* **What is expected**:
Every entry has to be restated word for word.

---

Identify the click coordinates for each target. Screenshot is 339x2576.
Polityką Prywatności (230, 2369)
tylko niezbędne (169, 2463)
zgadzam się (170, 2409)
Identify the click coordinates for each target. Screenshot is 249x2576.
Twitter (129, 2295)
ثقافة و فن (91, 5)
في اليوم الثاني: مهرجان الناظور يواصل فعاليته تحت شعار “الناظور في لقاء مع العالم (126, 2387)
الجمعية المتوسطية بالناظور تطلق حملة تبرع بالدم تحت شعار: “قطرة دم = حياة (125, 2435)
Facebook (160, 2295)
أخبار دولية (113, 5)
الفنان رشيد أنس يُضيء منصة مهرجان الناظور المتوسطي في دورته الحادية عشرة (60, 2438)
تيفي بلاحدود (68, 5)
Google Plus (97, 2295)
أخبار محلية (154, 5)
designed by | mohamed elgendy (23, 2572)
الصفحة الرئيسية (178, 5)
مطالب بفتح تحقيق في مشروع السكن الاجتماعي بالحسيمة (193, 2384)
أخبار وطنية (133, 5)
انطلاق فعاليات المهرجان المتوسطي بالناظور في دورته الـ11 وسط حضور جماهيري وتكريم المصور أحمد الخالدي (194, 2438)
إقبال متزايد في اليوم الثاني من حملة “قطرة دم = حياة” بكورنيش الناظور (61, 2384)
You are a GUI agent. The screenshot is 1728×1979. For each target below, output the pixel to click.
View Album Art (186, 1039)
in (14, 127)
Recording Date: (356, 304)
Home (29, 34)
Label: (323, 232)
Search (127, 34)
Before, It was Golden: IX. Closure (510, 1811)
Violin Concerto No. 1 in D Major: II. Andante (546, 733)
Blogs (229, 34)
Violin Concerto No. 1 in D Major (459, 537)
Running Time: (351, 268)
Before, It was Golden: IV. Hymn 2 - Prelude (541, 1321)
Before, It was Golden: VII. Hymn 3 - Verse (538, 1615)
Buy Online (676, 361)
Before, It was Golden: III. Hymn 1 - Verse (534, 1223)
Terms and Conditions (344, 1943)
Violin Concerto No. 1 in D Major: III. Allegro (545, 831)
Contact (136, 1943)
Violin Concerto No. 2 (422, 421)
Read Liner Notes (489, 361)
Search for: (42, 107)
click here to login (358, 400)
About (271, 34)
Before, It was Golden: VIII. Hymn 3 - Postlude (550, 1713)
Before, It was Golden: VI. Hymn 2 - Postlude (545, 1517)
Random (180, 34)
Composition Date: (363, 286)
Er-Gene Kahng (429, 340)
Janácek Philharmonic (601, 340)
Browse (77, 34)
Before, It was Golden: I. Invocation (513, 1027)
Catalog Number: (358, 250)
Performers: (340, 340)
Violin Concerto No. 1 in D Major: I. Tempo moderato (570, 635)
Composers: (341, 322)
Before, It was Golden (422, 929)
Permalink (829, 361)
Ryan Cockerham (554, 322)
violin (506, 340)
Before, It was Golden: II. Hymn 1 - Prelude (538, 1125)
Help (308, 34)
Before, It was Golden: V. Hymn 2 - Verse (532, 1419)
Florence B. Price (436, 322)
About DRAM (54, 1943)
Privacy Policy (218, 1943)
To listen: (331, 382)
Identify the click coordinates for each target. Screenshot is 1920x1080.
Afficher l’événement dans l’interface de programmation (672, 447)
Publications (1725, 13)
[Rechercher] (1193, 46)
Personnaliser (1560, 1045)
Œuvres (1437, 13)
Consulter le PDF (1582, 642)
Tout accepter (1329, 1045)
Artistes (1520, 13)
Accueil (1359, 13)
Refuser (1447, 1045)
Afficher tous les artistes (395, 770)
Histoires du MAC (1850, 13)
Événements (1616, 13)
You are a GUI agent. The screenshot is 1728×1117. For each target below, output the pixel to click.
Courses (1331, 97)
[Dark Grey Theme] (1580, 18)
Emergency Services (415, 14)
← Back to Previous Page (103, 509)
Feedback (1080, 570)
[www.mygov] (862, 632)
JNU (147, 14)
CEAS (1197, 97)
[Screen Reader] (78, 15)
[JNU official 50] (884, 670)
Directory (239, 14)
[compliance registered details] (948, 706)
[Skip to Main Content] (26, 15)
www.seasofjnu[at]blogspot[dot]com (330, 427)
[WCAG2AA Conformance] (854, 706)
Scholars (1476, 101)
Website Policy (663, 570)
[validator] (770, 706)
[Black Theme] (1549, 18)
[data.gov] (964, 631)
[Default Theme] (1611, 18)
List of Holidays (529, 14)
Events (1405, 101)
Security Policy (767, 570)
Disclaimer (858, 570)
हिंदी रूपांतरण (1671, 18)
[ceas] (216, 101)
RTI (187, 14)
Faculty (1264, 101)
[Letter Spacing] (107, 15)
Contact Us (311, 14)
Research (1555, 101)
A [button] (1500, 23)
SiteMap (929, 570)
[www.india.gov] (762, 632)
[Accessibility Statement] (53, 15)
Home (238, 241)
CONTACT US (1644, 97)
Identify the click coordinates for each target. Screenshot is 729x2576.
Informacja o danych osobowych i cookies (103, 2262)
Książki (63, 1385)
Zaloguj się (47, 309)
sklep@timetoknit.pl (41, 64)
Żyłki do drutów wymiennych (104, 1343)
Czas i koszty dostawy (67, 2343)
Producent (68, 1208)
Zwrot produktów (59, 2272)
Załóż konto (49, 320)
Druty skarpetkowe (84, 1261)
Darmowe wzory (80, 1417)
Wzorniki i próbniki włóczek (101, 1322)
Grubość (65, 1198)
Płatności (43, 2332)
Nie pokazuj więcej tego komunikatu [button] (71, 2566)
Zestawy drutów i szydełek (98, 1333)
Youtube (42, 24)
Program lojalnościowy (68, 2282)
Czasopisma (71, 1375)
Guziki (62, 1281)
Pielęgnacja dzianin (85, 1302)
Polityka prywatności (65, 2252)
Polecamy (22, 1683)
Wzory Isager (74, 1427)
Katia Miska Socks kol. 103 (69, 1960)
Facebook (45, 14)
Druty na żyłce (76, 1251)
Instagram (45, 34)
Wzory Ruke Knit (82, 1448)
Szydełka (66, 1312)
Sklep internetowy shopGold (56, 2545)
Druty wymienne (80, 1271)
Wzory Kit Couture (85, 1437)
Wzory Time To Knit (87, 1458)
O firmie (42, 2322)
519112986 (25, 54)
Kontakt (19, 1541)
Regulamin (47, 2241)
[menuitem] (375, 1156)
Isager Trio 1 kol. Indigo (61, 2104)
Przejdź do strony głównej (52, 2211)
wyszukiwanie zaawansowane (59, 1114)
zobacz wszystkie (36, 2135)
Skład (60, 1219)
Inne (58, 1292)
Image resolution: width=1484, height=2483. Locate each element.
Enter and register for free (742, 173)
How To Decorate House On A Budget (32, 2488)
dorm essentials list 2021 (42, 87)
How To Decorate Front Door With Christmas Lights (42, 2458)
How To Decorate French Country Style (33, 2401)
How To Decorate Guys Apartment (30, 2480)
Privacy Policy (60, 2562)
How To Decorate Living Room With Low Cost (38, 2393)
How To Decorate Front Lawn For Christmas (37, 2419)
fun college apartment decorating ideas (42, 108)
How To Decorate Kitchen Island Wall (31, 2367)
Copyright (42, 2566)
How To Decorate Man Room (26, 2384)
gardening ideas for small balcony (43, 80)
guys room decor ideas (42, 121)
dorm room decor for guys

---

* **Response to the exercise**:
Identify the click coordinates for each target. Screenshot is 339x2576.
Polityką Prywatności (230, 2369)
tylko niezbędne (169, 2463)
zgadzam się (170, 2409)
Identify the click coordinates for each target. Screenshot is 249x2576.
Twitter (129, 2295)
ثقافة و فن (91, 5)
في اليوم الثاني: مهرجان الناظور يواصل فعاليته تحت شعار “الناظور في لقاء مع العالم (126, 2387)
الجمعية المتوسطية بالناظور تطلق حملة تبرع بالدم تحت شعار: “قطرة دم = حياة (125, 2435)
Facebook (160, 2295)
أخبار دولية (113, 5)
الفنان رشيد أنس يُضيء منصة مهرجان الناظور المتوسطي في دورته الحادية عشرة (60, 2438)
تيفي بلاحدود (68, 5)
Google Plus (97, 2295)
أخبار محلية (154, 5)
designed by | mohamed elgendy (23, 2572)
الصفحة الرئيسية (178, 5)
مطالب بفتح تحقيق في مشروع السكن الاجتماعي بالحسيمة (193, 2384)
أخبار وطنية (133, 5)
انطلاق فعاليات المهرجان المتوسطي بالناظور في دورته الـ11 وسط حضور جماهيري وتكريم المصور أحمد الخالدي (194, 2438)
إقبال متزايد في اليوم الثاني من حملة “قطرة دم = حياة” بكورنيش الناظور (61, 2384)
You are a GUI agent. The screenshot is 1728×1979. For each target below, output the pixel to click.
View Album Art (186, 1039)
in (14, 127)
Recording Date: (356, 304)
Home (29, 34)
Label: (323, 232)
Search (127, 34)
Before, It was Golden: IX. Closure (510, 1811)
Violin Concerto No. 1 in D Major: II. Andante (546, 733)
Blogs (229, 34)
Violin Concerto No. 1 in D Major (459, 537)
Running Time: (351, 268)
Before, It was Golden: IV. Hymn 2 - Prelude (541, 1321)
Before, It was Golden: VII. Hymn 3 - Verse (538, 1615)
Buy Online (676, 361)
Before, It was Golden: III. Hymn 1 - Verse (534, 1223)
Terms and Conditions (344, 1943)
Violin Concerto No. 1 in D Major: III. Allegro (545, 831)
Contact (136, 1943)
Violin Concerto No. 2 (422, 421)
Read Liner Notes (489, 361)
Search for: (42, 107)
click here to login (358, 400)
About (271, 34)
Before, It was Golden: VIII. Hymn 3 - Postlude (550, 1713)
Before, It was Golden: VI. Hymn 2 - Postlude (545, 1517)
Random (180, 34)
Composition Date: (363, 286)
Er-Gene Kahng (429, 340)
Janácek Philharmonic (601, 340)
Browse (77, 34)
Before, It was Golden: I. Invocation (513, 1027)
Catalog Number: (358, 250)
Performers: (340, 340)
Violin Concerto No. 1 in D Major: I. Tempo moderato (570, 635)
Composers: (341, 322)
Before, It was Golden (422, 929)
Permalink (829, 361)
Ryan Cockerham (554, 322)
violin (506, 340)
Before, It was Golden: II. Hymn 1 - Prelude (538, 1125)
Help (308, 34)
Before, It was Golden: V. Hymn 2 - Verse (532, 1419)
Florence B. Price (436, 322)
About DRAM (54, 1943)
Privacy Policy (218, 1943)
To listen: (331, 382)
Identify the click coordinates for each target. Screenshot is 1920x1080.
Afficher l’événement dans l’interface de programmation (672, 447)
Publications (1725, 13)
[Rechercher] (1193, 46)
Personnaliser (1560, 1045)
Œuvres (1437, 13)
Consulter le PDF (1582, 642)
Tout accepter (1329, 1045)
Artistes (1520, 13)
Accueil (1359, 13)
Refuser (1447, 1045)
Afficher tous les artistes (395, 770)
Histoires du MAC (1850, 13)
Événements (1616, 13)
You are a GUI agent. The screenshot is 1728×1117. For each target below, output the pixel to click.
Courses (1331, 97)
[Dark Grey Theme] (1580, 18)
Emergency Services (415, 14)
← Back to Previous Page (103, 509)
Feedback (1080, 570)
[www.mygov] (862, 632)
JNU (147, 14)
CEAS (1197, 97)
[Screen Reader] (78, 15)
[JNU official 50] (884, 670)
Directory (239, 14)
[compliance registered details] (948, 706)
[Skip to Main Content] (26, 15)
www.seasofjnu[at]blogspot[dot]com (330, 427)
[WCAG2AA Conformance] (854, 706)
Scholars (1476, 101)
Website Policy (663, 570)
[validator] (770, 706)
[Black Theme] (1549, 18)
[data.gov] (964, 631)
[Default Theme] (1611, 18)
List of Holidays (529, 14)
Events (1405, 101)
Security Policy (767, 570)
Disclaimer (858, 570)
हिंदी रूपांतरण (1671, 18)
[ceas] (216, 101)
RTI (187, 14)
Faculty (1264, 101)
[Letter Spacing] (107, 15)
Contact Us (311, 14)
Research (1555, 101)
A [button] (1500, 23)
SiteMap (929, 570)
[www.india.gov] (762, 632)
[Accessibility Statement] (53, 15)
Home (238, 241)
CONTACT US (1644, 97)
Identify the click coordinates for each target. Screenshot is 729x2576.
Informacja o danych osobowych i cookies (103, 2262)
Książki (63, 1385)
Zaloguj się (47, 309)
sklep@timetoknit.pl (41, 64)
Żyłki do drutów wymiennych (104, 1343)
Czas i koszty dostawy (67, 2343)
Producent (68, 1208)
Zwrot produktów (59, 2272)
Załóż konto (49, 320)
Druty skarpetkowe (84, 1261)
Darmowe wzory (80, 1417)
Wzorniki i próbniki włóczek (101, 1322)
Grubość (65, 1198)
Płatności (43, 2332)
Nie pokazuj więcej tego komunikatu [button] (71, 2566)
Zestawy drutów i szydełek (98, 1333)
Youtube (42, 24)
Program lojalnościowy (68, 2282)
Czasopisma (71, 1375)
Guziki (62, 1281)
Pielęgnacja dzianin (85, 1302)
Polityka prywatności (65, 2252)
Polecamy (22, 1683)
Wzory Isager (74, 1427)
Katia Miska Socks kol. 103 (69, 1960)
Facebook (45, 14)
Druty na żyłce (76, 1251)
Instagram (45, 34)
Wzory Ruke Knit (82, 1448)
Szydełka (66, 1312)
Sklep internetowy shopGold (56, 2545)
Druty wymienne (80, 1271)
Wzory Kit Couture (85, 1437)
Wzory Time To Knit (87, 1458)
O firmie (42, 2322)
519112986 (25, 54)
Kontakt (19, 1541)
Regulamin (47, 2241)
[menuitem] (375, 1156)
Isager Trio 1 kol. Indigo (61, 2104)
Przejdź do strony głównej (52, 2211)
wyszukiwanie zaawansowane (59, 1114)
zobacz wszystkie (36, 2135)
Skład (60, 1219)
Inne (58, 1292)
Image resolution: width=1484, height=2483. Locate each element.
Enter and register for free (742, 173)
How To Decorate House On A Budget (32, 2488)
dorm essentials list 2021 (42, 87)
How To Decorate Front Door With Christmas Lights (42, 2458)
How To Decorate French Country Style (33, 2401)
How To Decorate Guys Apartment (30, 2480)
Privacy Policy (60, 2562)
How To Decorate Living Room With Low Cost (38, 2393)
How To Decorate Front Lawn For Christmas (37, 2419)
fun college apartment decorating ideas (42, 108)
How To Decorate Kitchen Island Wall (31, 2367)
Copyright (42, 2566)
How To Decorate Man Room (26, 2384)
gardening ideas for small balcony (43, 80)
guys room decor ideas (42, 121)
dorm room decor for guys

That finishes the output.